Editorial


M. Névant (FR), Editorial CommitteeM. Névant (FR), Editorial Committee


Let it snow! Let it snow! Let it snow!

Winter is coming! At this time of year, Christmas songs naturally come to mind, in particular the song that accompanies the end credits of the movie “Die Hard” (of which I am a die-hard fan): Let it snow! Who knows that this song was written in July 1945, recorded by Vaughn Monroe, and released just after Thanksgiving that year, becoming a hit by Christmas? The song was covered by many artists, including Dean Martin and Frank Sinatra (I can already hear my younger colleagues say: WHO??).

Back to business (or patents shall I say), the past few months have seen a tug-of-war between the Industry Patent Quality Chapter (IPQC) and the European Patent Office.
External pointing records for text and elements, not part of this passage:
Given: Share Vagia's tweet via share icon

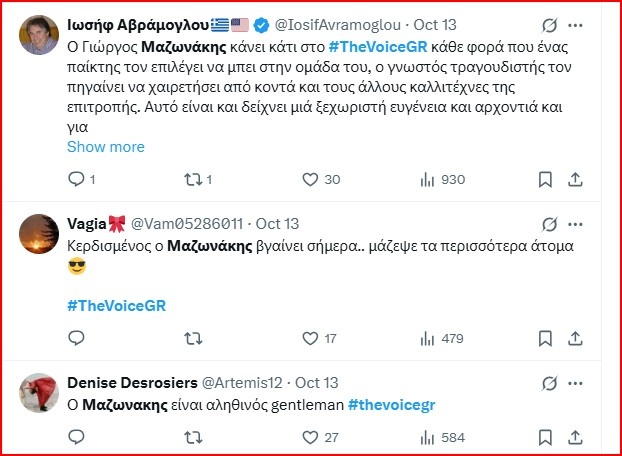Looking at the screenshot, I should 575,339.
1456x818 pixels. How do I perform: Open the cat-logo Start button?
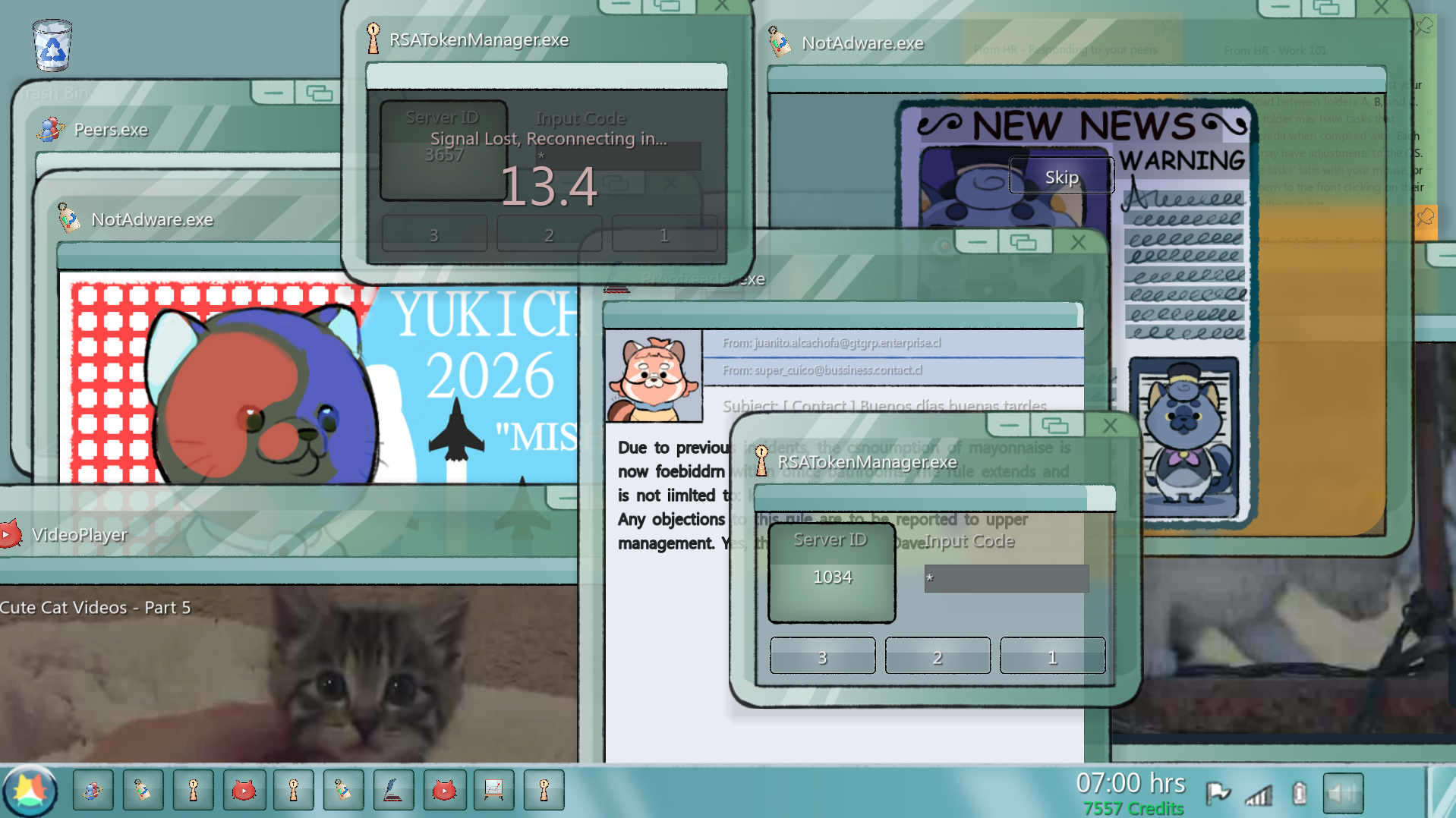click(x=30, y=791)
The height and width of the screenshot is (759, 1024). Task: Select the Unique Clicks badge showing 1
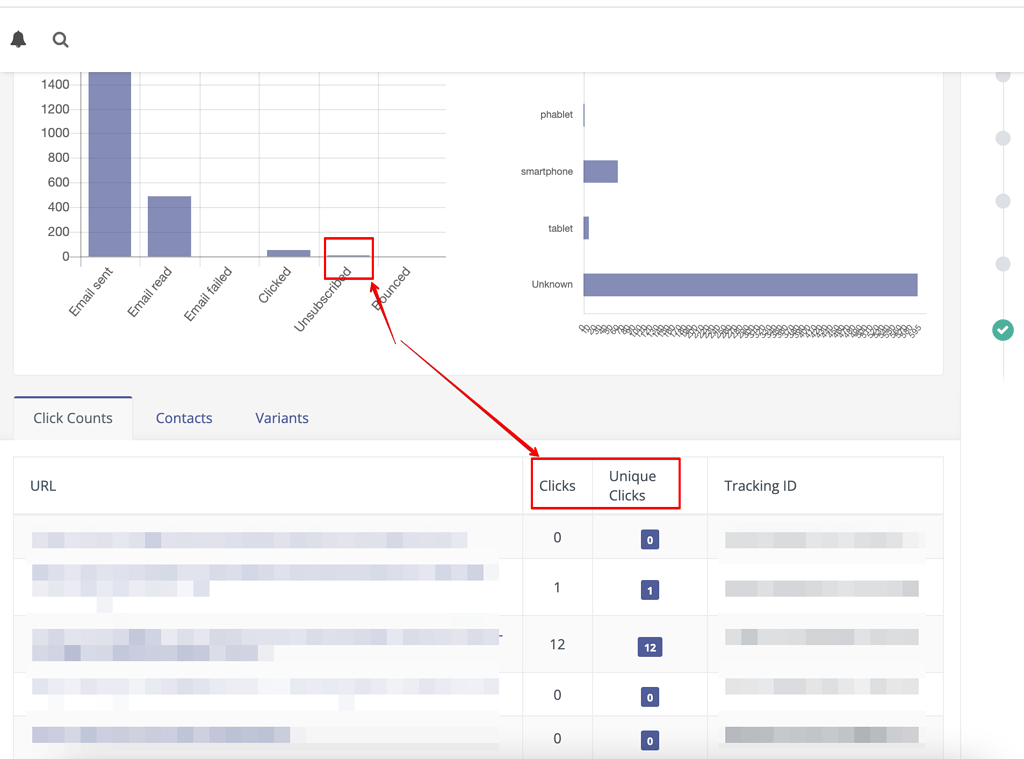coord(650,589)
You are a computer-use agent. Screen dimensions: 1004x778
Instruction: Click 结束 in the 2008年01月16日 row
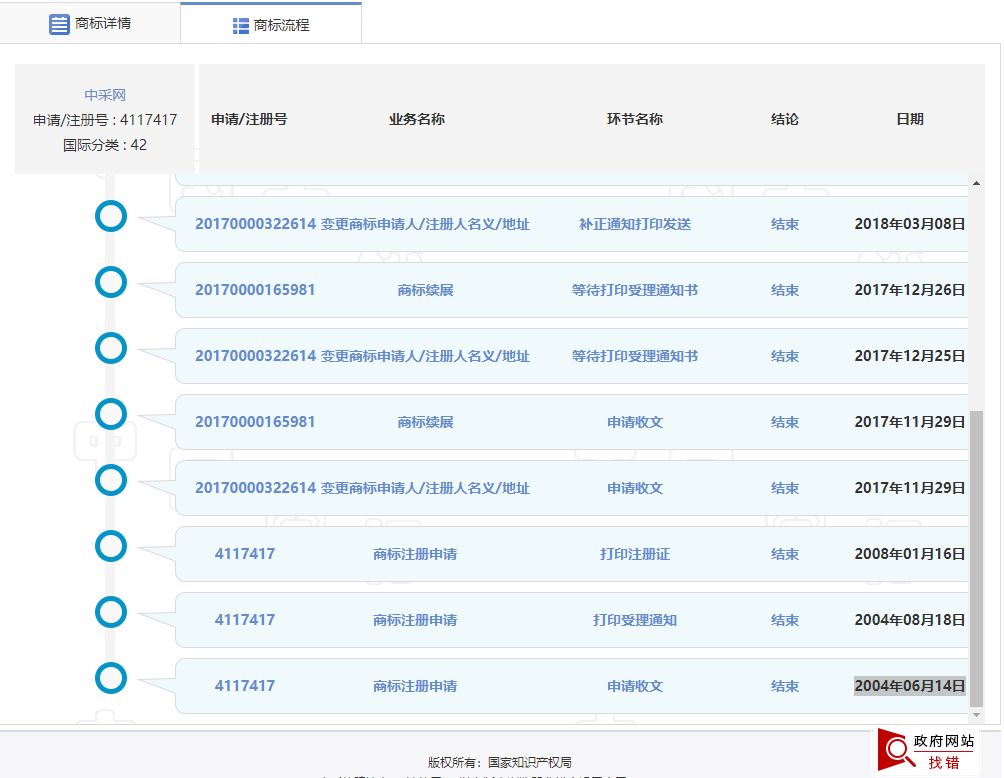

The former implicitly reproaching the latter for issuing patents that would not be robust enough, which might harm the European industry. Is that really so?

It may happen that EPO Examiners miss during examination a piece of prior art which is detrimental to novelty or inventive step. While such a situation is quite unfortunate, it can nonetheless be remedied in post-grant proceedings. By contrast, challenging in post-grant proceedings granted claims which contravene Article 84 EPC is virtually impossible. Are Applicants, including those from IPQC, ready to take action and stop seeking to secure such broad claims which are unclear/unsupported by the description? And are EPO Examiners ready to spend more time on clarity/support issues? Time will tell if future patents granted by the EPO reflect the real contribution of inventions to the state of the art (which I believe is hardly the case these days).

In any event, we should (always) look on the bright side of life. We, as professional representatives, are lucky to interact with the best Patent Office in the World. As we say in French, criticism is easy, but art is difficult. Hence Applicants should also be self-critical.